CONTACT was devised, developed, and commissioned quickly: from inception to commencement in 4 months. Whilst demonstrating that partnerships between academia, tech and care industries can be developed quickly, such rapid commissioning in a pandemic context necessitated compromise in the design and implementation co-production. Co-creating technologies can increase the depth and scale of adoption and spread of technologies in care homes [55]. Co-creation that happened post-deployment did so in the context of adaptation, refinement, and workarounds for limitations and expressed burden. Our study encapsulates (and validates) Peryer and colleague’s [56] assertion that without adequate co-development, the ‘trial risks killing the intervention’ [56, 57]. Staff ‘shock’ at CONTACT’s workload could have been mitigated if we had used relatively simple questions to aid home selection—acknowledging care homes unique context [58]. Such risk-appraisal may mitigate the effects of homes’ premature enthusiasm for research in a future pandemic without increasing the risks of non-delivery from excessive demands on scarce resources.

Despite our multi method approach, we drew heavily on reported behaviours. We were prone to the same biases and limitations that led to the need for technology-enabled contact tracing in the first place: residents were limited in their ability to recall rationale or past events, and staff may provide biased responses. Social desirability bias cannot be ruled out. Staff knew CONTACT was associated with IPC and so positive behaviours may have been exaggerated and deviance downplayed. Emphasising views that align with preconceived beliefs and expectations (confirmation bias) and a reluctance to report negative (or indeed, overly positive) views because of fear of retribution or negative consequences was also possible.

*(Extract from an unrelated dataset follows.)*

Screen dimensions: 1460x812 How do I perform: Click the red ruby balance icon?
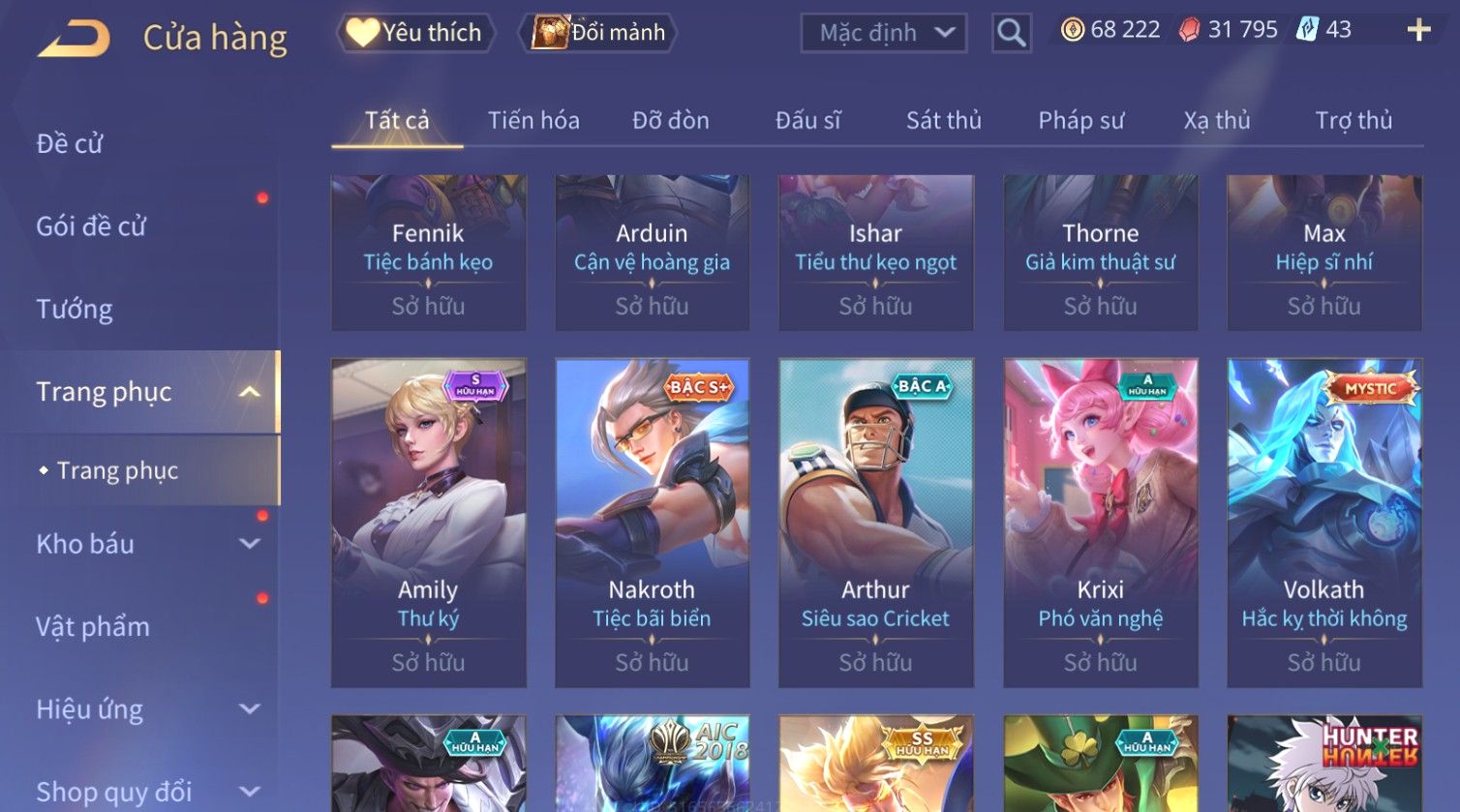[1189, 30]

Finally, our evaluation period of 2 months—due in part to the success of the UK’s vaccination programme—was a too limited window for the technology to be become ‘normalised’ and embedded into everyday work in each home.

Conclusion

CONTACT did not become part of everyday work in care homes in a pandemic. We did not develop and sustain sufficient coherence in our messaging and education around the technology; roles were enacted and adapted based on partial or mis-information and tended toward mechanistic study requirements rather than fostering and sustaining in situ usefulness of the technology; the resources and mechanisms we offered to help the homes overcome barriers to normalisation were insufficient for overcoming the perceived (for example, resident inconvenience) and actual (regular battery changes and associated study requirements) limitations of the technology; and, finally, the relatively short time scale of 2 months of full intervention in a post-vaccination context meant learning reinforced negative perceptions that the technology lacked utility for IPC.

However, concluding BLE wearables have no promise or cannot become part of normal work in care homes would be premature. With caveats, we provided social network data to UK SAGE—Scientific Advisory Group for Emergencies—Social Care subgroup and enabled the UK PROTECT National Core Study on COVID-19 to examine air quality and ventilation in care homes [59].

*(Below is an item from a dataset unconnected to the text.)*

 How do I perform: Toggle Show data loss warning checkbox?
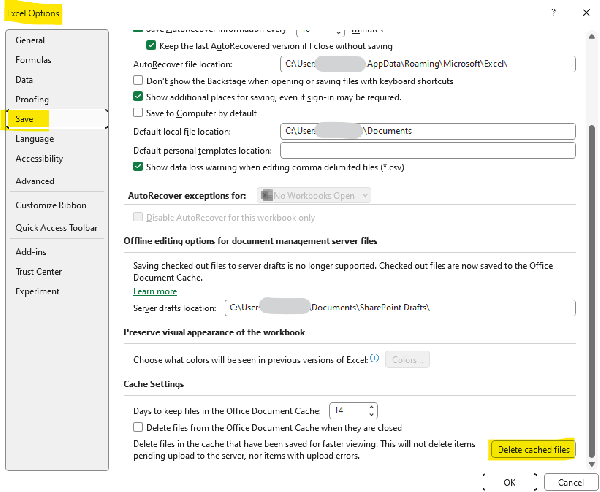pos(138,166)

COVID-19 meant the research team had to resort to implementation methods we knew were suboptimal. In a non-pandemic context, with sufficient time and planning, a theory-based plan for optimising for the challenges, barriers, and levers in care homes could result in greater normalisation of the technology. The technical performance of the wearable technology used was adequate for useful contact tracing, if BLE wearable systems were adapted and co-developed with homes as part of planned implementation to encourage the requisite shared understanding of how data from wearables will be used and the actions that could be taken as a result; BLE wearables may yet play a part in the response to pandemics that we know will emerge in the future.